Thursday, August 2, 2012

Clinton and Palestinian Culture: Not So Fast




Clinton and Palestinian Culture: Not So Fast


Seth Mandel  


Over at the Atlantic, Garance Franke-Ruta contrasts Mitt Romney’s opinion of Palestinian “culture” (or, rather, how the media interpreted his comments) with that of Bill Clinton. With a hat-tip to National Journal’s Matthew Cooper, who dug up the quote, Franke-Ruta publishes a comment Clinton made in a speech last year in Riyadh that would seem to put him at stark odds with Romney on their evaluations of Palestinian culture.


When I read the quote, I immediately recognized it: I once heard Clinton deliver the same line–only it was to a Jewish audience, and it was meant to make the opposite point he was making to the Saudis, a point that comports much more with what Romney said. (Classic Clinton there, by the way.) First, what Franke-Ruta quotes, via the Arab News:


He said Palestinian President Mahmoud Abbas and Prime Minister Salam Fayyad have done a remarkable job in the West Bank. “It is just an example of what would happen for the Palestinian people if they are given a chance to govern,” Clinton said. “Palestinians are a hard-working and an incredible community. They have done remarkably well outside their country. I have never met a poor Palestinian in the United States; every Palestinian I know is a college professor or a doctor.”


The problem in Israel, he said, is what happens in multiparty democracies around the world. “If you take a poll today, two-thirds of Israelis will support peace and a peace agreement,” Clinton said. “However, it is hard to get an Israeli Parliament that reflects the people’s views on this one issue. But we all have to keep pushing.”




This was a clever rhetorical trick here. Clinton doesn’t say the problem is in Israel, he just switches immediately to the problem in Israel, leaving the impression this is Israel’s fault without explicitly saying so. (Also, his comment about Israelis being unable to elect a Knesset that shares the popular view on the peace process is nonsense; the Israelis have such a government now.)

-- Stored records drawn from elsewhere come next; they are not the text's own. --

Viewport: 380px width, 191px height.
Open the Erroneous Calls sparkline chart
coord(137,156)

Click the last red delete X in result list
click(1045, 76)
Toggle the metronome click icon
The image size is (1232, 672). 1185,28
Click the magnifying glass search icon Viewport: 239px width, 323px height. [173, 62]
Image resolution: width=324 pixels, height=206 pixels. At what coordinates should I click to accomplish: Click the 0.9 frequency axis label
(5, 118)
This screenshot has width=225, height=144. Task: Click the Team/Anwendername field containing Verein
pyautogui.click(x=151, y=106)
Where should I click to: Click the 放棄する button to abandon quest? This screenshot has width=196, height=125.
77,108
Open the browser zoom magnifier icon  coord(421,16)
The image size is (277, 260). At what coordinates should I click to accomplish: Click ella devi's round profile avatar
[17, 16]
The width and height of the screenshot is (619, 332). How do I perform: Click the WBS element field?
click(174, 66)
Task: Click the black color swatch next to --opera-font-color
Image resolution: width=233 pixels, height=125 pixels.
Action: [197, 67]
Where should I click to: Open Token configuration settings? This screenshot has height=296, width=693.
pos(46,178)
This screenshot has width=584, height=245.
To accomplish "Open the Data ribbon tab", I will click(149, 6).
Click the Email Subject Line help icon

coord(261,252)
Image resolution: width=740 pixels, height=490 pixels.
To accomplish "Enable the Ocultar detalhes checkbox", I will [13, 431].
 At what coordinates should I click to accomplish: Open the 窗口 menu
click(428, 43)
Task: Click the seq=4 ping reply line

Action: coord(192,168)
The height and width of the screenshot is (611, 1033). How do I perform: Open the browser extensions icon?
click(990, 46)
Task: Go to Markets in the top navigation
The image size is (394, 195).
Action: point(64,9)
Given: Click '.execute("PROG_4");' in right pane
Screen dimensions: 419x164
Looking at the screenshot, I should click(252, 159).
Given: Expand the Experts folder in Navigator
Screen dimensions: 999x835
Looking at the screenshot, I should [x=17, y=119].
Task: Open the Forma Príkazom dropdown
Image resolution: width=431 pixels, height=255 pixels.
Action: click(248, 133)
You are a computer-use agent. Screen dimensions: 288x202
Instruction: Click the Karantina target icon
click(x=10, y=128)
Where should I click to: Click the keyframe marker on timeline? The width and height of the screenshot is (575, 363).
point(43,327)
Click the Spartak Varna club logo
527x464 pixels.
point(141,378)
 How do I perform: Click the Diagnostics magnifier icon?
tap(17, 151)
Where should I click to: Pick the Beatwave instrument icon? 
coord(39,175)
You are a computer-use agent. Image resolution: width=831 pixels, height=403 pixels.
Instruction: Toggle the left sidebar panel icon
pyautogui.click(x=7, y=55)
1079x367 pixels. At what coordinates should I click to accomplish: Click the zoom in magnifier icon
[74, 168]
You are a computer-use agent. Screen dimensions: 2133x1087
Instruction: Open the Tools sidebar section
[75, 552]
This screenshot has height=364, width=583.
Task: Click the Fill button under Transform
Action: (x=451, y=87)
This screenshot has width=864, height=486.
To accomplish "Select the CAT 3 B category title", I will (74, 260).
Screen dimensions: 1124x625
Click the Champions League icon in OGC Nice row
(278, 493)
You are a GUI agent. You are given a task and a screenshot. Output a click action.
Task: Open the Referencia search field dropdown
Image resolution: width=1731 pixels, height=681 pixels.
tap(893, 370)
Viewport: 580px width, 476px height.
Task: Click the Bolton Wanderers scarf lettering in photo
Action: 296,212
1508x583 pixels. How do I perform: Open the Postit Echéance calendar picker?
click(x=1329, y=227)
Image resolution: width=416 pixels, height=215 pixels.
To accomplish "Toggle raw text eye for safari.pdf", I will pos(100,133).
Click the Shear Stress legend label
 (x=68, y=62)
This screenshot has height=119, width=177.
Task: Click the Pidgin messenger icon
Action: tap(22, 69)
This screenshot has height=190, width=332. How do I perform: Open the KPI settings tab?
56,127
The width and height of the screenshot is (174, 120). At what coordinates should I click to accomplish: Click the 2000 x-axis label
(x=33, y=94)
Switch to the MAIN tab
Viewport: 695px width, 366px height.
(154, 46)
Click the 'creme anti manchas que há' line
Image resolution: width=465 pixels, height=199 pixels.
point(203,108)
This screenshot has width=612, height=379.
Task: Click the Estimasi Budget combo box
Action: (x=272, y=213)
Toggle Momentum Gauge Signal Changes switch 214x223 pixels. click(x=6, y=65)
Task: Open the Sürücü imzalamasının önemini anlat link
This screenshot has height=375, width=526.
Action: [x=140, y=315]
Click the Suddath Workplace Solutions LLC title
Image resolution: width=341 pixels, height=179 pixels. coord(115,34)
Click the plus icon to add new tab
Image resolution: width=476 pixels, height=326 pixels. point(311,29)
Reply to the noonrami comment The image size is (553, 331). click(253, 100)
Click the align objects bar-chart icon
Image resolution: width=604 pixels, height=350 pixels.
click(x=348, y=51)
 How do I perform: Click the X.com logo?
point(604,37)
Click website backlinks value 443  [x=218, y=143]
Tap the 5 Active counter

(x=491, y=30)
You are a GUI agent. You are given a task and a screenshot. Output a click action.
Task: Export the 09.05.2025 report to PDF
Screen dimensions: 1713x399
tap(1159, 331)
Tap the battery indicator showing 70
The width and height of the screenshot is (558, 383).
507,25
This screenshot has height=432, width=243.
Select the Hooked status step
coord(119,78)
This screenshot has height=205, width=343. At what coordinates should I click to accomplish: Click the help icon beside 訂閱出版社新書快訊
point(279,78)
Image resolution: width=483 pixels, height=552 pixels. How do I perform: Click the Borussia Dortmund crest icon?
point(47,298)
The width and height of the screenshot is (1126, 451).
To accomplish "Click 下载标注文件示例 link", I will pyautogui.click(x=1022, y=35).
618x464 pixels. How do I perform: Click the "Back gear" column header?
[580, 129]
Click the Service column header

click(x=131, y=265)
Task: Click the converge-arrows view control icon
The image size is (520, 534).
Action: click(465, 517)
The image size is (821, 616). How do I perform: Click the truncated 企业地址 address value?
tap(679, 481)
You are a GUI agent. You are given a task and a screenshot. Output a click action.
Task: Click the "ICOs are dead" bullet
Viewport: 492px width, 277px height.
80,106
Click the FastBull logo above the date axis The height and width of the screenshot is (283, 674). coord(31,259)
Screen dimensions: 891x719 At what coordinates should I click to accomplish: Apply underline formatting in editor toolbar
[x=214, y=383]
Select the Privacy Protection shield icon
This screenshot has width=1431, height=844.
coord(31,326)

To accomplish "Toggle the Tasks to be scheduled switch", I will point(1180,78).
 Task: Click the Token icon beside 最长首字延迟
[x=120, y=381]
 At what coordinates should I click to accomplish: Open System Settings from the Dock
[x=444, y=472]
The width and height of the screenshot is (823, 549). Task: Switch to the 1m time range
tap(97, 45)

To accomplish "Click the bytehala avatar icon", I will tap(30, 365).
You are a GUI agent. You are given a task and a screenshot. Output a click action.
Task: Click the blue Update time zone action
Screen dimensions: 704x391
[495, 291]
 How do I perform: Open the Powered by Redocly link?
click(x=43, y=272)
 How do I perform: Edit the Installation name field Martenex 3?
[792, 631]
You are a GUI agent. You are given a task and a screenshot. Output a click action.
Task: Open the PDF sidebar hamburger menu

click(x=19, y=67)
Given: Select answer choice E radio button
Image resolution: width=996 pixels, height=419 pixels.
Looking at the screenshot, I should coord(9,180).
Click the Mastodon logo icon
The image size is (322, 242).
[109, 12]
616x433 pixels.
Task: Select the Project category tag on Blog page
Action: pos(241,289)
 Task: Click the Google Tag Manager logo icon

That line about rich Palestinians in America made it easy to find my own account of Clinton’s speech to the American Jewish World Service in 2007. There, he made the same remark about all the Palestinian professors he knows, but then Clinton expressed his frustration that the Palestinians in Gaza possess some of the most beautiful beaches he’s ever seen, beaches that could be tourism cash cows, if only they could get their act together. He also noted that the Palestinians chose to destroy much of the infrastructure Israel left behind after the 2005 disengagement, rather than use it and build on it as free capital.


Their obsession with violence and warfare, he noted–not just against Israel but against each other as well–was destroying their development. Then he said this: “Those of us who are in a position to know better, and have the circumstantial freedom to do better, have a very real obligation to act on what we know.”


Now that is quite the condescending statement. Those of us who know better than the Palestinians–who have the resources and intelligence but, according to Clinton, not the cultural drive to prioritize economic development over retaliatory conflict–have a responsibility to take our values global to help others.


Clinton’s speech at that AJWS event, by the way, was flawless and universally well-received. Not a single objection during or after, as far as I can remember, was raised about the condescending manner in which Clinton spoke about Palestinian culture or the fact that he clearly laid the blame at the Palestinians’ own feet. Perhaps that’s because he was out of office. Or perhaps it’s because hypocrisy is the lifeblood of manufactured outrage, and the media’s response to Romney’s remarks contain a whole lot of both.


UPDATE: Turns out my old article on the event for a now-defunct Jewish newspaper was somehow still online. I’ve added the link to the story.